Entries supplied:

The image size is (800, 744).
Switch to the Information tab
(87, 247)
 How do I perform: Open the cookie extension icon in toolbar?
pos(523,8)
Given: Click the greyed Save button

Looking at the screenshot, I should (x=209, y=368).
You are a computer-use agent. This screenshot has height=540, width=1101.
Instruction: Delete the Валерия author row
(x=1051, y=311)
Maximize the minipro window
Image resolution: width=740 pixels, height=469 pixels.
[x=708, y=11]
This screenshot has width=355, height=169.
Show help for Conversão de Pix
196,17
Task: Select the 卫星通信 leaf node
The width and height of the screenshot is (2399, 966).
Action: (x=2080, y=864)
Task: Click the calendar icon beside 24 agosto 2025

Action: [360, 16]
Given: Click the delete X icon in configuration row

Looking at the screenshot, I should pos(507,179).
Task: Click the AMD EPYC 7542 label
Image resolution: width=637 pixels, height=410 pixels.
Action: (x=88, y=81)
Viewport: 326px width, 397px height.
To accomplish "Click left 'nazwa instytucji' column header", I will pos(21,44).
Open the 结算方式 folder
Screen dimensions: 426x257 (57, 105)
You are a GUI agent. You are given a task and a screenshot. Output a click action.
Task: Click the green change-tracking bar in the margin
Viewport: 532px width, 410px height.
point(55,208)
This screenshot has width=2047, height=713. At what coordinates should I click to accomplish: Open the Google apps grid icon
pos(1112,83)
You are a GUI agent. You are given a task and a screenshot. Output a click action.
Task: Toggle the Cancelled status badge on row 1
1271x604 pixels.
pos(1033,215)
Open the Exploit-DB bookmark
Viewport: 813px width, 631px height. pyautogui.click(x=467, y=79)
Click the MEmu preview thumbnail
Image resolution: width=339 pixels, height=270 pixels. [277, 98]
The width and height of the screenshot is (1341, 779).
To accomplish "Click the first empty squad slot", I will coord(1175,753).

Written request: Could you rewrite the lines above as a numbered list, skipping any blank lines?

Exercise output:
1. The image size is (800, 744).
2. Switch to the Information tab
3. (87, 247)
4.  How do I perform: Open the cookie extension icon in toolbar?
5. pos(523,8)
6. Given: Click the greyed Save button
7. Looking at the screenshot, I should (x=209, y=368).
8. You are a computer-use agent. This screenshot has height=540, width=1101.
9. Instruction: Delete the Валерия author row
10. (x=1051, y=311)
11. Maximize the minipro window
12. Image resolution: width=740 pixels, height=469 pixels.
13. [x=708, y=11]
14. This screenshot has width=355, height=169.
15. Show help for Conversão de Pix
16. 196,17
17. Task: Select the 卫星通信 leaf node
18. The width and height of the screenshot is (2399, 966).
19. Action: (x=2080, y=864)
20. Task: Click the calendar icon beside 24 agosto 2025
21. Action: [360, 16]
22. Given: Click the delete X icon in configuration row
23. Looking at the screenshot, I should pos(507,179).
24. Task: Click the AMD EPYC 7542 label
25. Image resolution: width=637 pixels, height=410 pixels.
26. Action: (x=88, y=81)
27. Viewport: 326px width, 397px height.
28. To accomplish "Click left 'nazwa instytucji' column header", I will pos(21,44).
29. Open the 结算方式 folder
30. Screen dimensions: 426x257 (57, 105)
31. You are a GUI agent. You are given a task and a screenshot. Output a click action.
32. Task: Click the green change-tracking bar in the margin
33. Viewport: 532px width, 410px height.
34. point(55,208)
35. This screenshot has width=2047, height=713. At what coordinates should I click to accomplish: Open the Google apps grid icon
36. pos(1112,83)
37. You are a GUI agent. You are given a task and a screenshot. Output a click action.
38. Task: Toggle the Cancelled status badge on row 1
39. 1271x604 pixels.
40. pos(1033,215)
41. Open the Exploit-DB bookmark
42. Viewport: 813px width, 631px height. pyautogui.click(x=467, y=79)
43. Click the MEmu preview thumbnail
44. Image resolution: width=339 pixels, height=270 pixels. [277, 98]
45. The width and height of the screenshot is (1341, 779).
46. To accomplish "Click the first empty squad slot", I will coord(1175,753).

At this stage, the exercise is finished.